I did not notice a difference in the taste, smell, or overall experience of eating these burgers. I did not see or otherwise detect mushroom at all. If I hadn't known there was mushroom blended with the beef, I never would have suspected that anything was up.

How does mushroom beef blend hold up in tacos?

Next, I made tacos with the mushroom beef. I noticed as I was sautéing the meat, pre-seasoning, that more moisture than usual was formed in the pan—the water content leaving the mushrooms. Unlike fat that comes out of meat while cooking, though, this moisture eventually evaporated, leaving behind the crumbled meat (and virtually invisible mushrooms).

I used an Old El Paso taco kit to season the beef blend, and again, I noticed no taste difference here. The only discernible difference is that the texture was a little softer than it typically is when I use straight hamburger meat.

Can you use mushroom beef blend in chili?

Another heavy-on-seasoning recipe is chili, and no, I didn't taste any mushrooms here either. But this recipe might be where I saw the biggest difference between a normal package of meat and the mushbeef.

My go-to chili recipe is to sauté beef in a dutch oven, add vegetables (carrots, celery, onion, corn), then tomato paste, then taco seasoning, and finally, beans and corn. I stir it all up and cook it in a 300-degree oven for about two hours or so. This results in a delicious chili, and it did this time, too. The meat, though, sort of disappeared into it. Like, you know how Taco Bell's ground beef is super soft and the crumbles are so small I don't think you'd even call them crumbles? That's how this was. Intellectually, I knew there was beef in the chili, but functionally, I wasn't experiencing it much as I ate.

To clarify: I liked that the meat disappeared into my chili. I personally like that Taco Bell's beef is so soft I start to question whether it's meat (it is, supposedly... or at least 88% of it is, anyway). So I enjoyed the way the mushroom + ground beef mixture blended in with my chili, and I'll use it in this context again.

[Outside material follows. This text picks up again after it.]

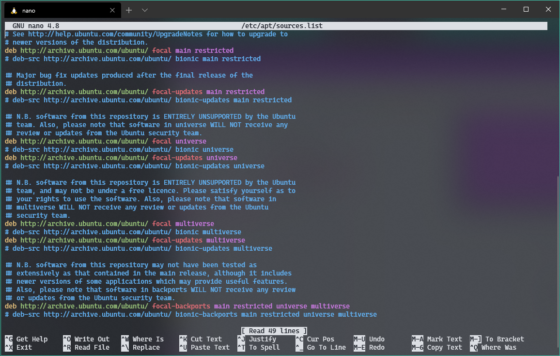This screenshot has height=356, width=560.
Task: Open the terminal tab dropdown chevron
Action: [144, 10]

How about a mushroom-blended chopped cheese?

I spent a lot of my week researching the chopped cheese, after I ate a Friendly's Doritos® Cool Ranch® ChoppedCheese Burger. While I will not claim that I created anything close to the chopped cheese in my own home, after reading a lot about this sandwich, I did feel compelled to take to my kitchen and make an approximation of it that didn't have Cool Ranch Doritos on it.

Similar to when I was making tacos, I noticed that a lot of moisture crept out of the mushbeef after I had chopped it up, which happened a little while after I put two well-formed patties in the pan. That meant that the beef didn't get quite as browned or crispy at the edges as I had hoped, or as would happen with a smash burger.

Though I used a lot of salt and pepper, and to good results, it was the recipe in which the alternative protein was most obvious, yet despite the differences caused by the water content, I still thought it was delicious and still didn't taste any mushroom.

I feel comfortable swapping in this blended meat for regular ground beef in most of my cooking, with the caveat that the next time I make chili, or if I were to try it in a bolognese sauce, I would probably use more of it than I would straight beef, because I did feel it got a little lost after slow cooking.

This package costs $6.99 at my grocery store, and I got it on sale for $5.99. That is a $1 cheaper than the house brand ground beef, and $2 cheaper than the grass-fed variety. Knowing how similar the two products taste, it's sort of like discovering a cheat code for cheaper groceries.